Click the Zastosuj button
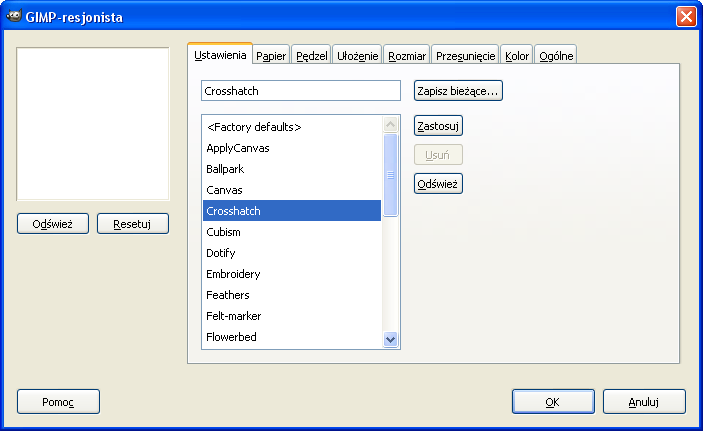The image size is (703, 431). 438,126
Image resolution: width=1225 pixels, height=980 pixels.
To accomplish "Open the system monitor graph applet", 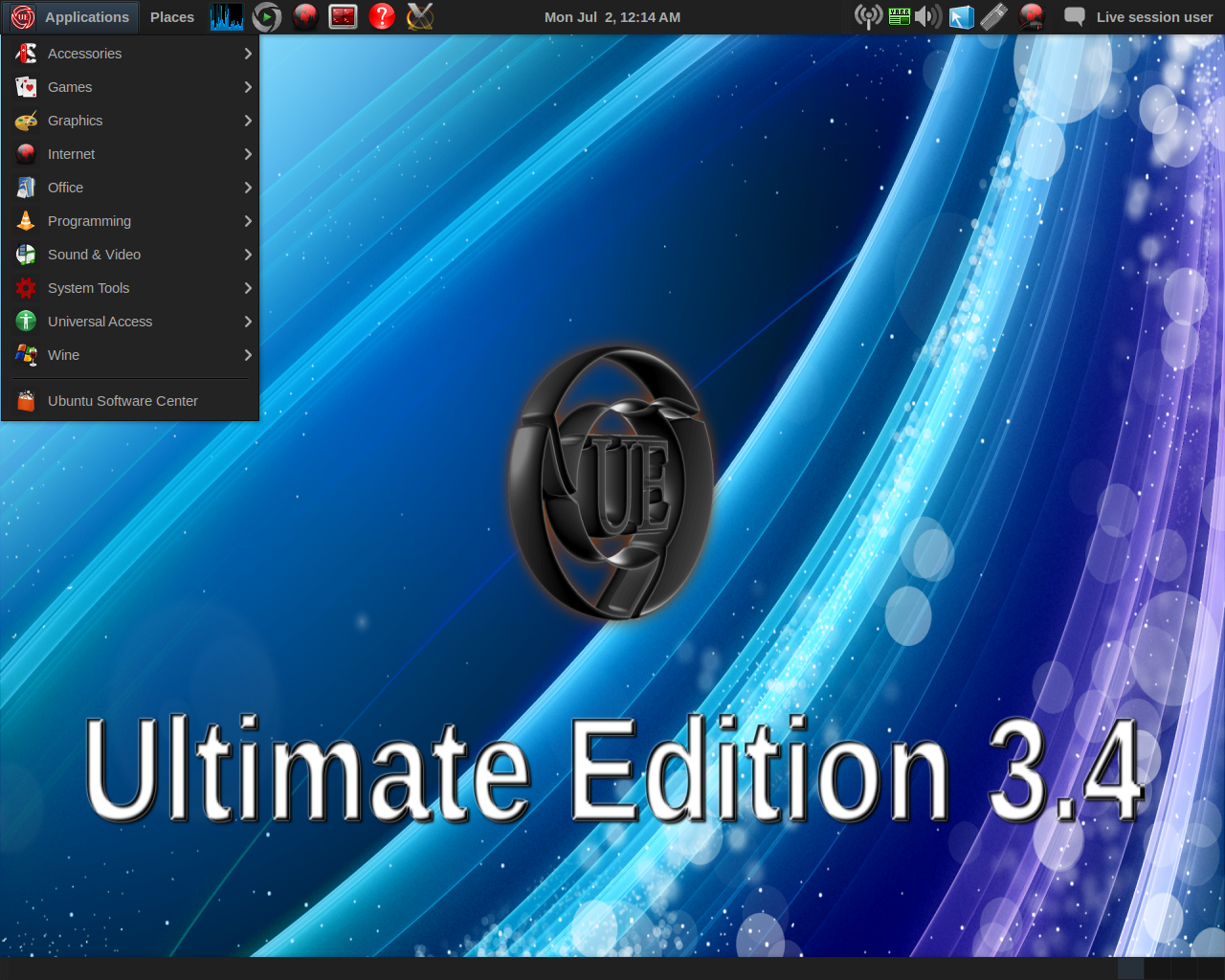I will [x=226, y=16].
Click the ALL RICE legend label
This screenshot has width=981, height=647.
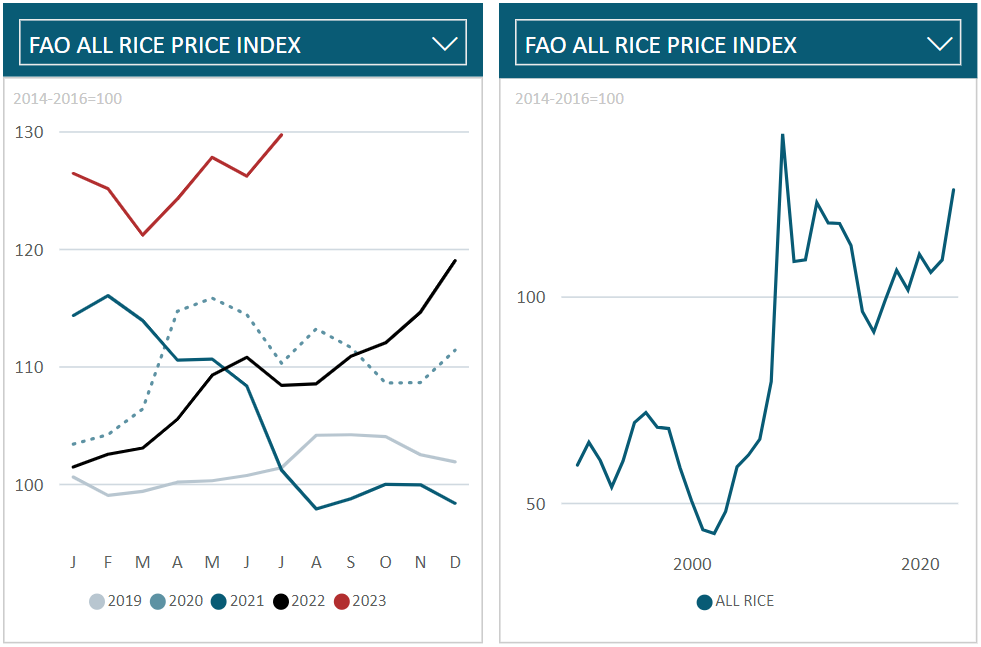tap(745, 601)
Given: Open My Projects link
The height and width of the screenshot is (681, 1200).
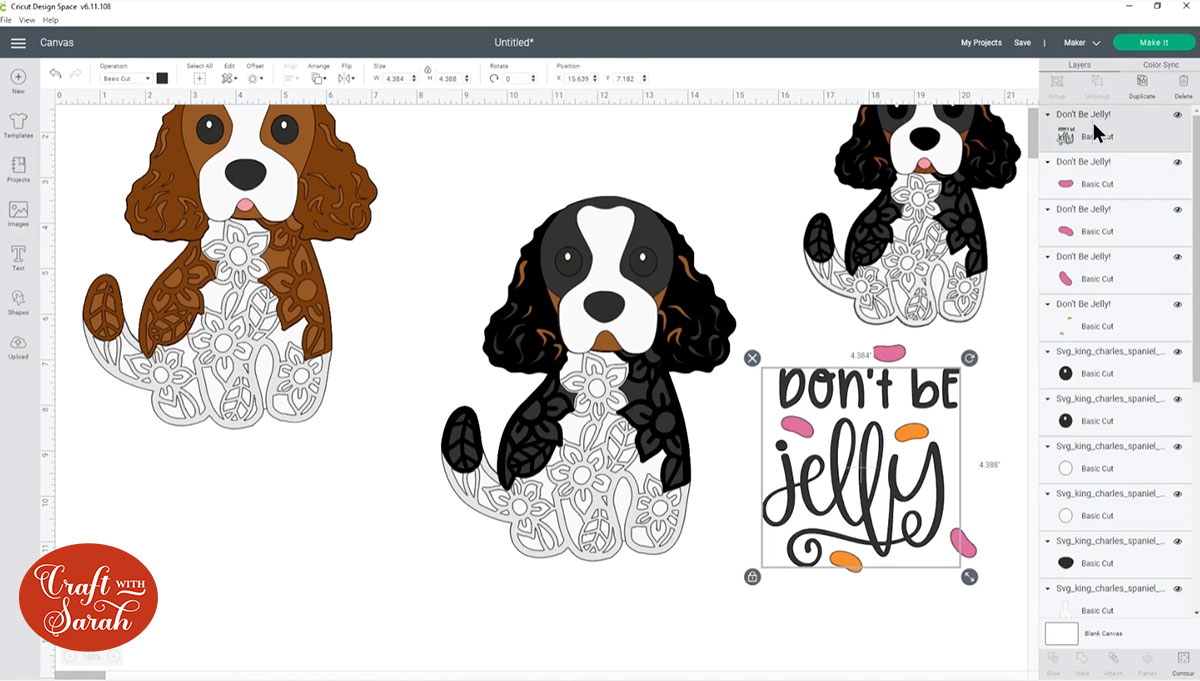Looking at the screenshot, I should [981, 43].
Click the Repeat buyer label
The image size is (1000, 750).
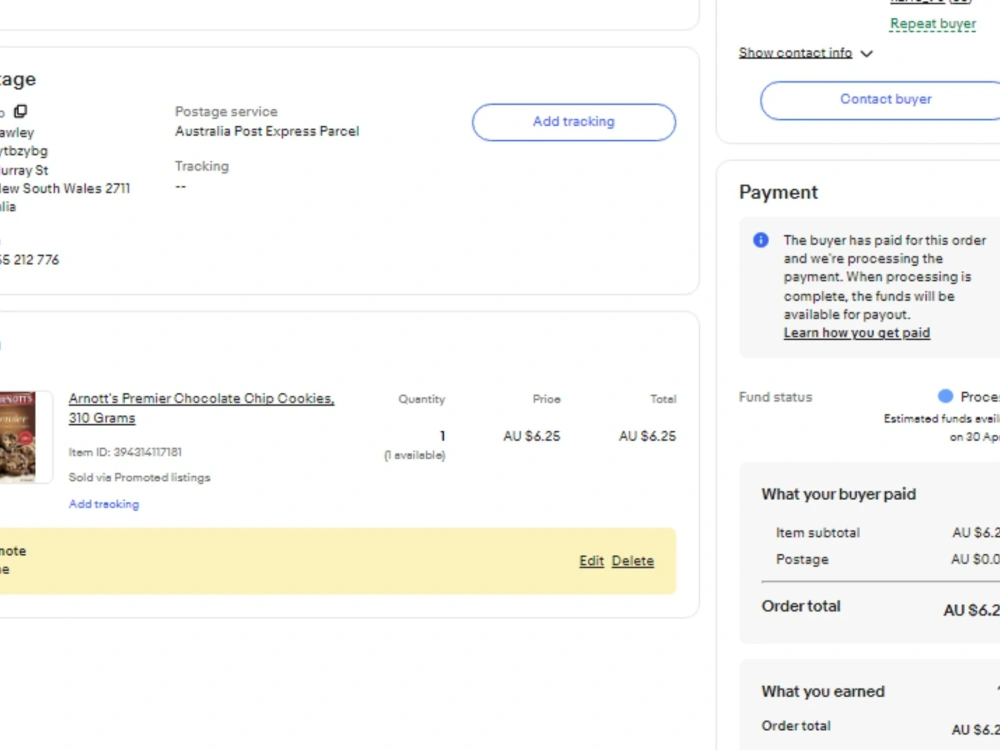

> [EXERCISE GOAL] Each line from the one that holds "This screenshot has width=981, height=647." through the final line of the data must be retyped exactly; the pictures must not appear.

> [RESULT FOR THIS TASK]
This screenshot has width=981, height=647.
tap(745, 601)
Given: Open My Projects link
The height and width of the screenshot is (681, 1200).
Looking at the screenshot, I should [981, 43].
Click the Repeat buyer label
The image size is (1000, 750).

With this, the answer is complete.